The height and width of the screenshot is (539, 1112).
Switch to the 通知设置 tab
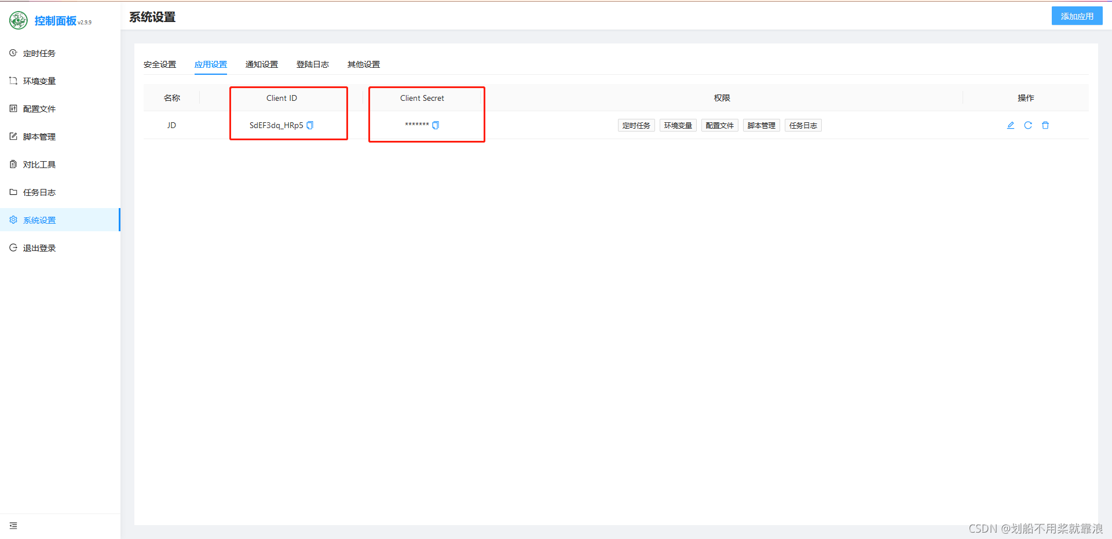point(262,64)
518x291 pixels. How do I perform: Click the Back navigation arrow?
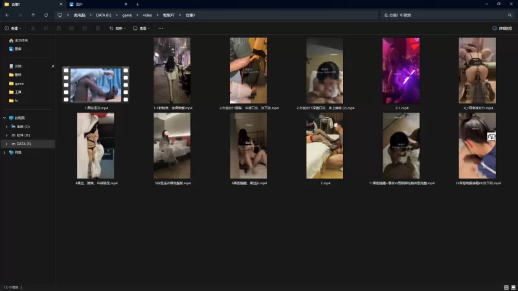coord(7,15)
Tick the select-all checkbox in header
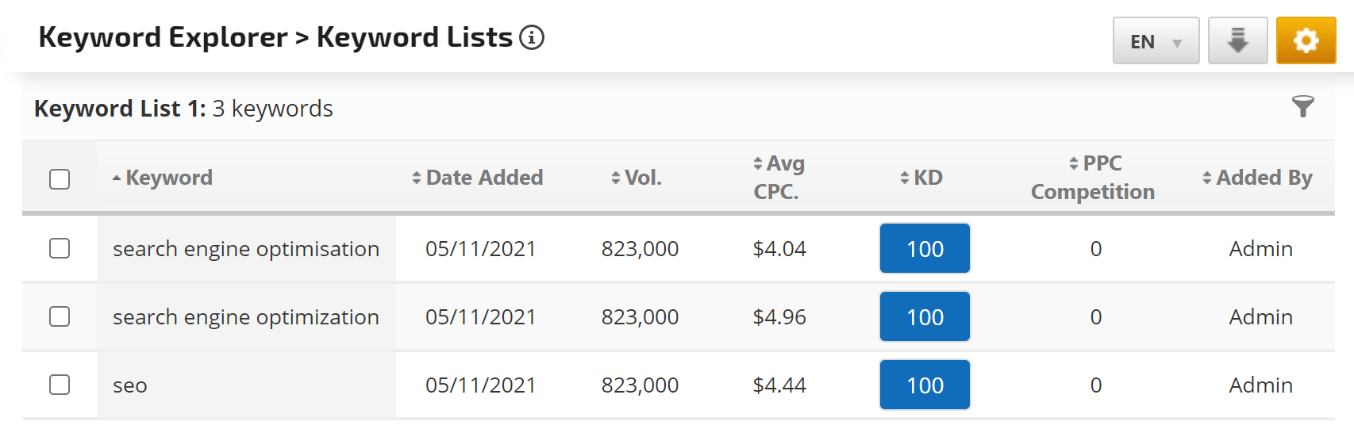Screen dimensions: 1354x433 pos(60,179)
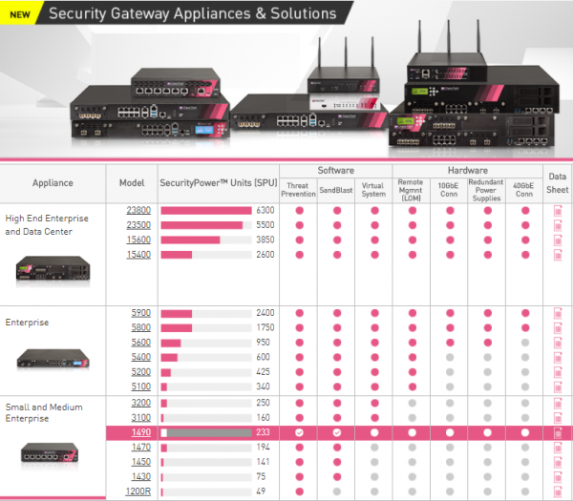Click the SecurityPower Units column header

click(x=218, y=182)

________________________

TRY IT:
Where pictures appear, omit them, and transcribe exactly, with nothing else, the lines from the line with "Switch to the 通知设置 tab" through the final line of the records above, both ends included.

ANSWER BELOW:
Switch to the 通知设置 tab
point(262,64)
518x291 pixels. How do I perform: Click the Back navigation arrow?
coord(7,15)
Tick the select-all checkbox in header
Screen dimensions: 1354x433 pos(60,179)
Click the SecurityPower Units column header

click(x=218, y=182)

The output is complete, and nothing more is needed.